Description of the task
In the entries that follow, find the line containing "View the Amumu Người Máy U Sầu skin" and the line containing "Task: Tap the", then retype exactly the lines from the first through the second, pictures excluded.

The records
───

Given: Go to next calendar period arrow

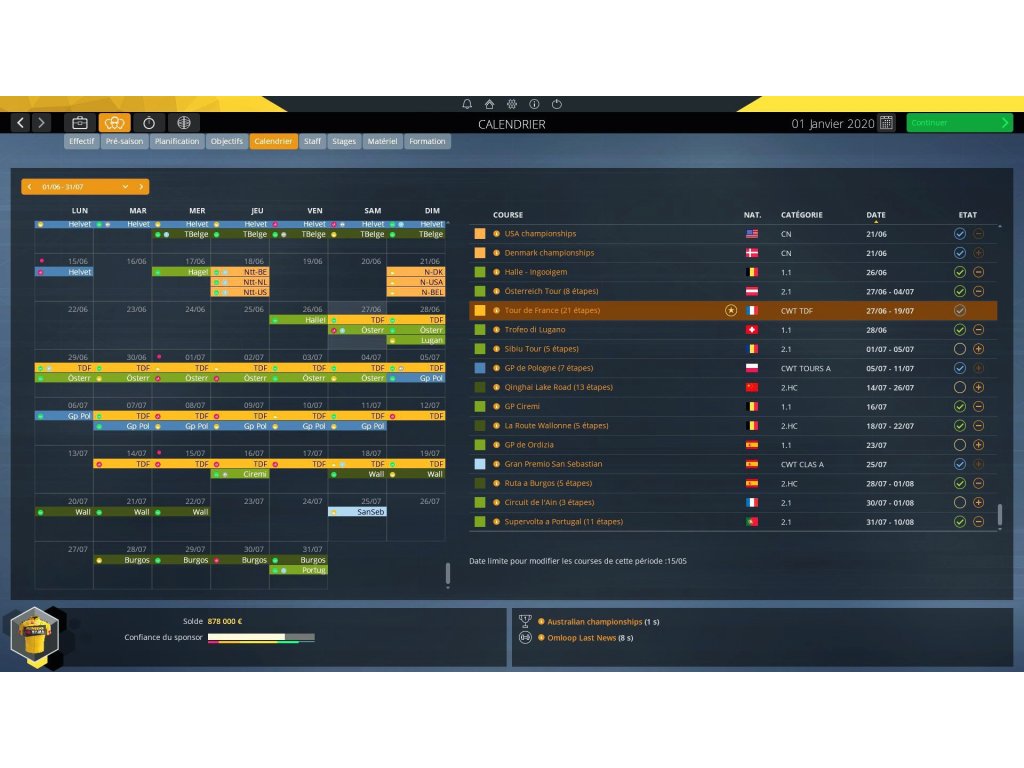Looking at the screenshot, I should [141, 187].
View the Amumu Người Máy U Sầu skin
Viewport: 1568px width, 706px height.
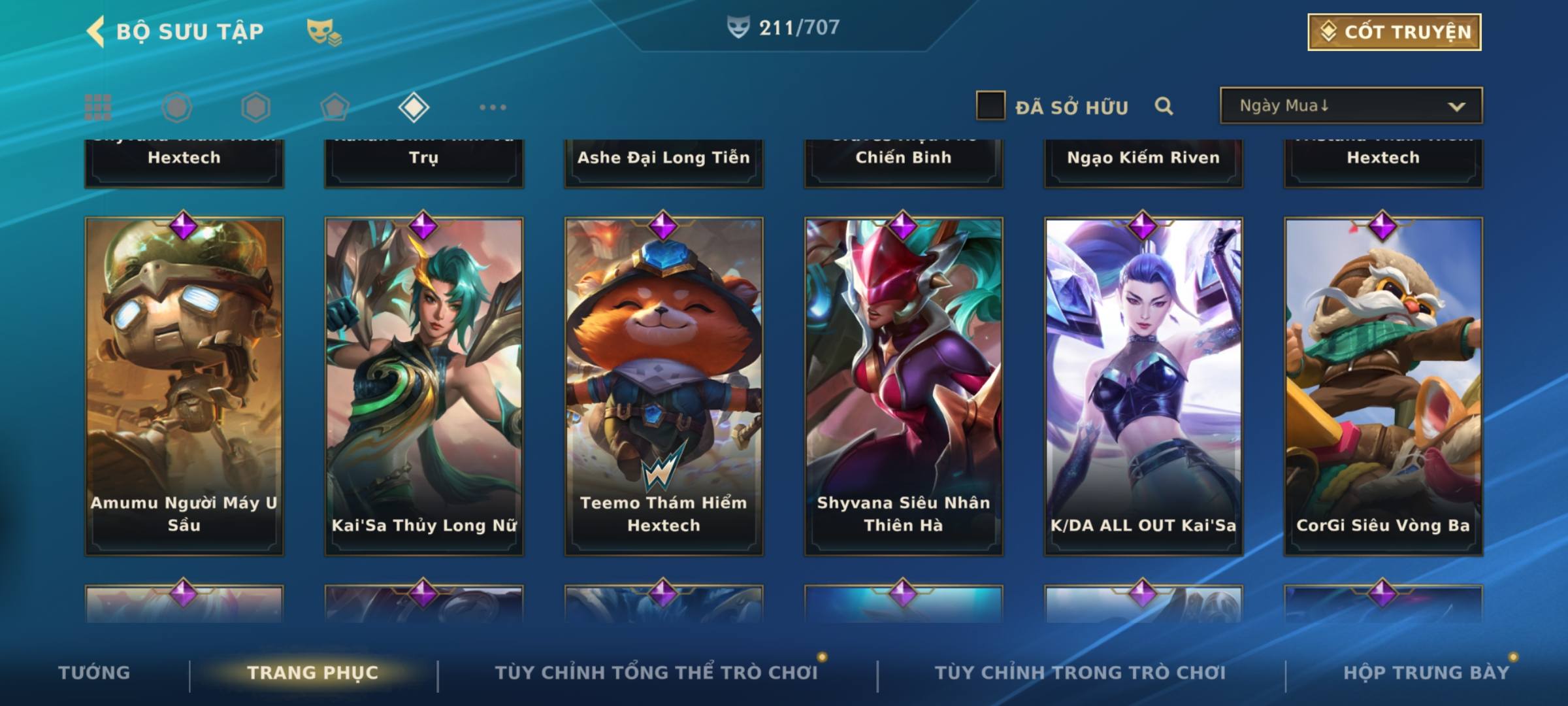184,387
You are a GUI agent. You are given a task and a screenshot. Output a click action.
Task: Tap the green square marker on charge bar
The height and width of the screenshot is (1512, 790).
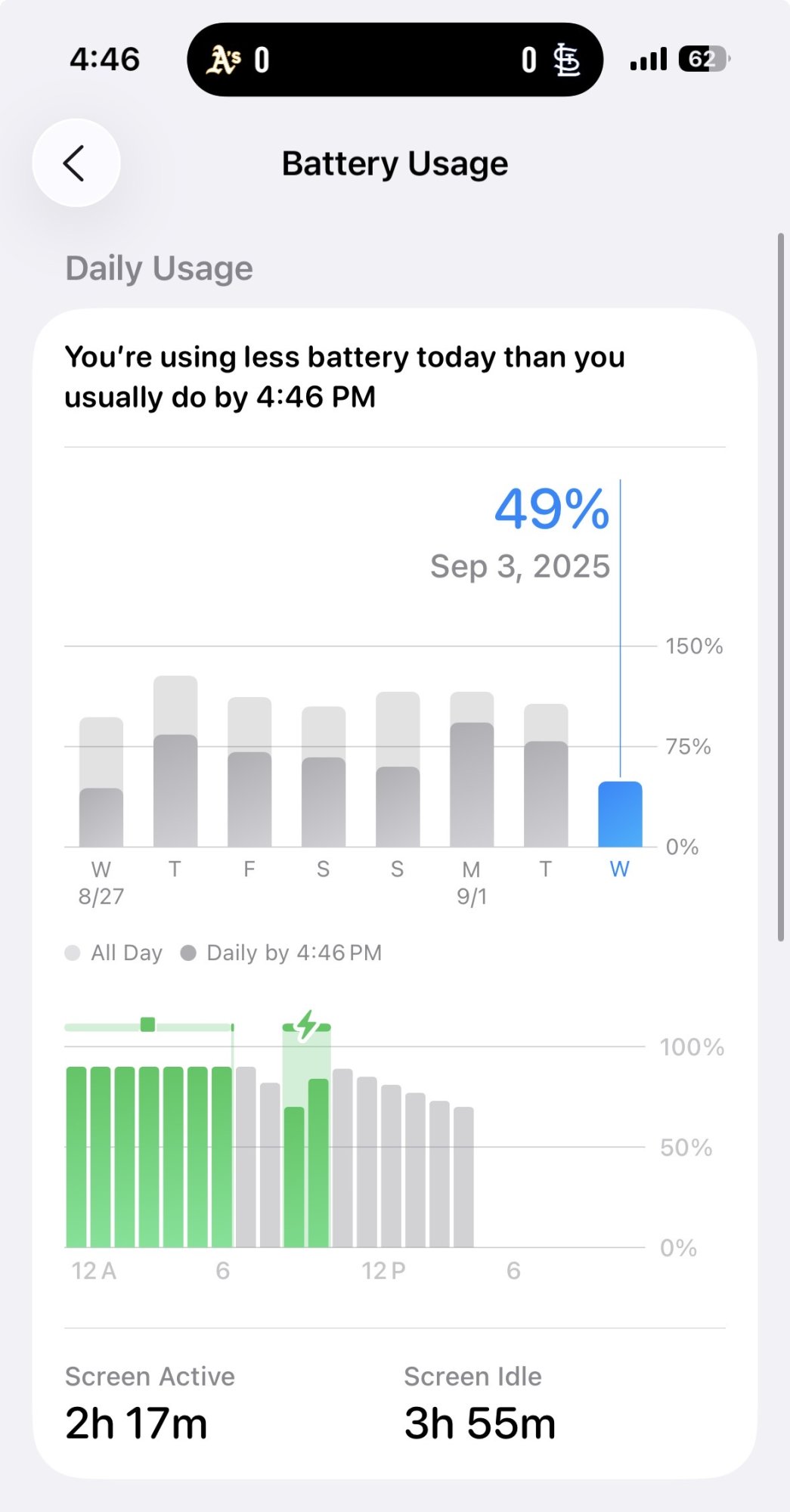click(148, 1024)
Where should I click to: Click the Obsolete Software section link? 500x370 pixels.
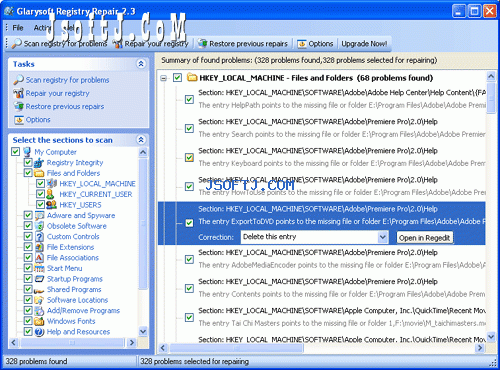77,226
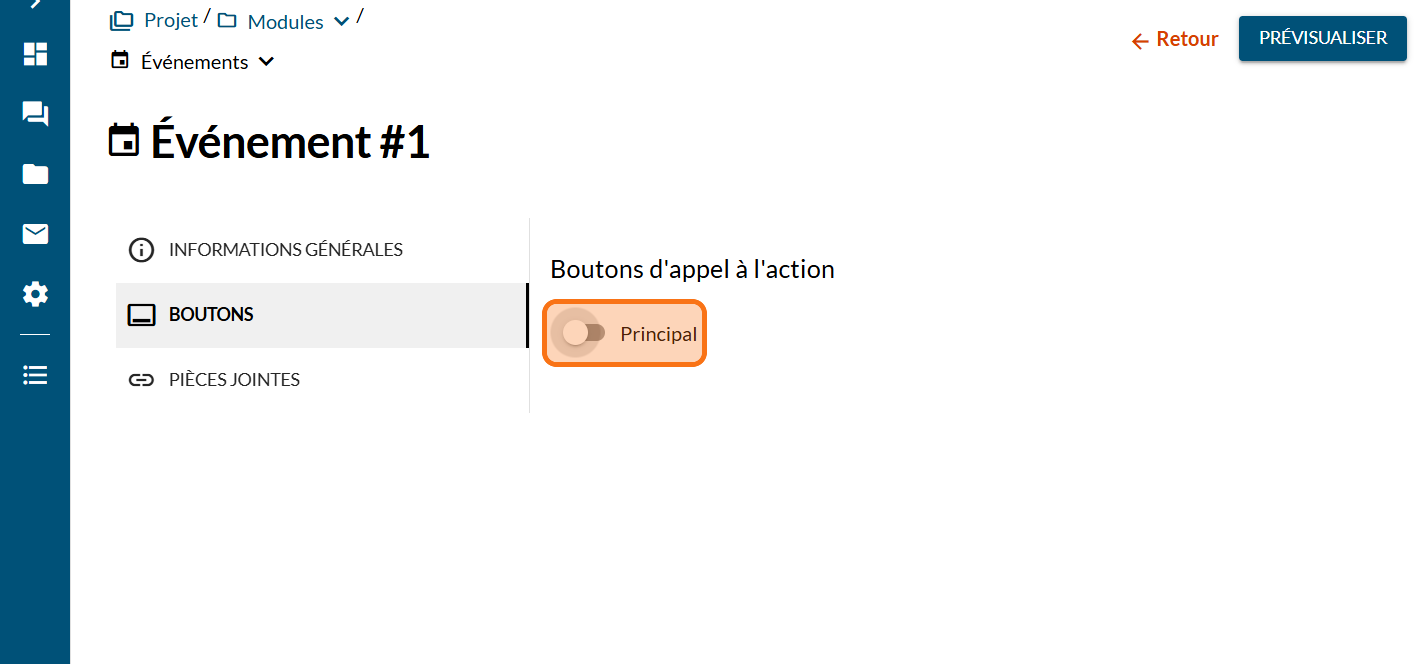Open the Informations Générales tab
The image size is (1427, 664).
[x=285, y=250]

───

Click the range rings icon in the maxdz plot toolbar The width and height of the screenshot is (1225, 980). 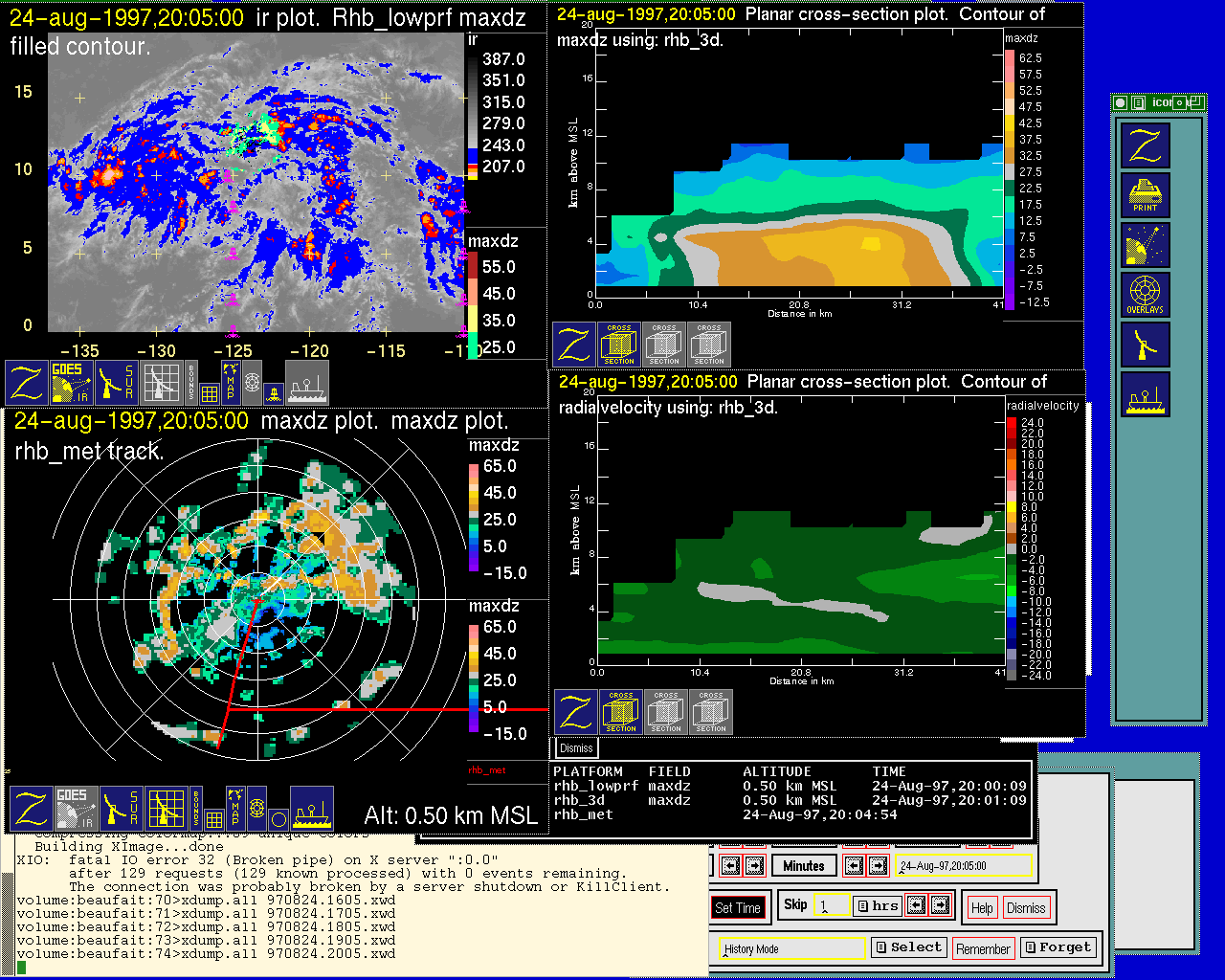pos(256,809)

───

Response area
View the Amumu Người Máy U Sầu skin
Viewport: 1568px width, 706px height.
184,387
You are a GUI agent. You are given a task and a screenshot. Output a click action.
Task: Tap the green square marker on charge bar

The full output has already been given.